### Document passage:
● ● ●

## 1. Introduction

In numerical weather prediction (NWP), the model initial conditions, also known as the analysis state, are produced as a combination of observations and a background state, usually provided by a short-term forecast from a previous model run. These two sources of information are appropriately weighted during the assimilation process, according to their respective error covariances represented in the so-called **R** and **B** matrices respectively.

Background errors are the result of two different errors: a *predictability error*, which corresponds to the growth of analysis error during the model integration, and a *model error* (Daley, 1992). The model error term is due to imperfections in the numerical model, arising, for instance, from approximations in the dynamics and in the physical parametrizations.

Monte Carlo methods, based either on the Kalman filter algorithm (the ensemble Kalman filter; Evensen, 2003) or on variational data assimilation (Belo Pereira and Berre, 2006; Berre *et al.*, 2007), are ongoing alternative or complementary approaches to deterministic assimilation systems, and they can provide estimates of flow-dependent background error covariances.

● ● ●

### Information:
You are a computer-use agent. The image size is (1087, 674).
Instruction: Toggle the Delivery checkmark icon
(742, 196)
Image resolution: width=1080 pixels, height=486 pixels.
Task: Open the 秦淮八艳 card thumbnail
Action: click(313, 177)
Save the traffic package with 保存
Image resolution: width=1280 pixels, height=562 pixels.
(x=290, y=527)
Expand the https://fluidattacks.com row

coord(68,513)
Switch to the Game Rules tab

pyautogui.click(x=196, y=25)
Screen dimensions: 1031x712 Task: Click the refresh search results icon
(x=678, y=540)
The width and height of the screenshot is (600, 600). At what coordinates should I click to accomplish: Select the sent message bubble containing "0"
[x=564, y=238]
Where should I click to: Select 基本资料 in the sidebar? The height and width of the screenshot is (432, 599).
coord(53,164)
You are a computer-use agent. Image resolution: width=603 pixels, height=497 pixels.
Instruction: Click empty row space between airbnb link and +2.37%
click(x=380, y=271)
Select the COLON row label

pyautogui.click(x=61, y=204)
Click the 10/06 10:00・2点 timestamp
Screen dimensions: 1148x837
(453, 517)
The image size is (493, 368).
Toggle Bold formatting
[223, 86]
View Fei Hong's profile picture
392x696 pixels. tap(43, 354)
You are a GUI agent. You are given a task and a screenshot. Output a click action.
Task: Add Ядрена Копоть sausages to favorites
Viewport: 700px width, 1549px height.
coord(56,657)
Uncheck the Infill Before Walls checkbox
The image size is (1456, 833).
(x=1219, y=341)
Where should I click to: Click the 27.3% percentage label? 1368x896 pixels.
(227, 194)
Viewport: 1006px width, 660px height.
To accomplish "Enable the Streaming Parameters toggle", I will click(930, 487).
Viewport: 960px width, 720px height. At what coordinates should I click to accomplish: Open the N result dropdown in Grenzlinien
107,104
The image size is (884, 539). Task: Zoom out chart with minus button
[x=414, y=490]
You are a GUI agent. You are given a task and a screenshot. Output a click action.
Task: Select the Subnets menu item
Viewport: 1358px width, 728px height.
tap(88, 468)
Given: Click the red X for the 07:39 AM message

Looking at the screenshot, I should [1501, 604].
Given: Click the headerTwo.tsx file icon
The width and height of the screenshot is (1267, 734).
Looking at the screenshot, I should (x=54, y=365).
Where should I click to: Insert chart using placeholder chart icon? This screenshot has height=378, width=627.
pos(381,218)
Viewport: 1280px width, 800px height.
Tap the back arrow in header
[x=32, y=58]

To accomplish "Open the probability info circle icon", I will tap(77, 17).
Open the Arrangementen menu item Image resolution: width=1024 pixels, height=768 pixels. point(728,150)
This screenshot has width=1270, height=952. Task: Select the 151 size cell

● ● ●

### What this exercise asks:
(a) For each statement, answer yes or no on whether it agrees with the introduction on numerical weather prediction, and quote the deciding words of that text. (i) The background state is usually provided by a short-term forecast from a previous model run. (ii) The model error term corresponds to the growth of analysis error during the model integration. (iii) Monte Carlo methods can provide estimates of flow-dependent background error covariances.
(b) Carry on the introduction on numerical weather prediction from the point where it stops.

### Answers to the tasks:
(a)
(i) Yes: "usually provided by a short-term forecast from a previous model run"
(ii) No: "The model error term is due to imperfections in the numerical model"
(iii) Yes: "they can provide estimates of flow-dependent background error covariances"

(b)
However, ensemble data assimilation systems are sometimes implemented in a perfect model framework. Consequently, they provide an estimation of the predictability error term while the model error component is omitted. As neglecting model error usually results in underestimated background error variances, the representation of model error has become an important aspect in the development of ensemble methods.

First investigations to account for model errors in ensemble systems lead to various strategies. Possible options include in particular multi-model/multi-physics approaches (Houtekamer *et al.*, 1996), stochastic physics (Buizza *et al.*, 1999), additive and multiplicative inflations (Constantinescu *et al.*, 2007) or the stochastic kinetic energy backscatter scheme (Shutts, 2005). These different model error representations have recently been evaluated and compared by Houtekamer *et**al.* (2009), which indicate that the inflation approach has the largest contribution in their model error simulation.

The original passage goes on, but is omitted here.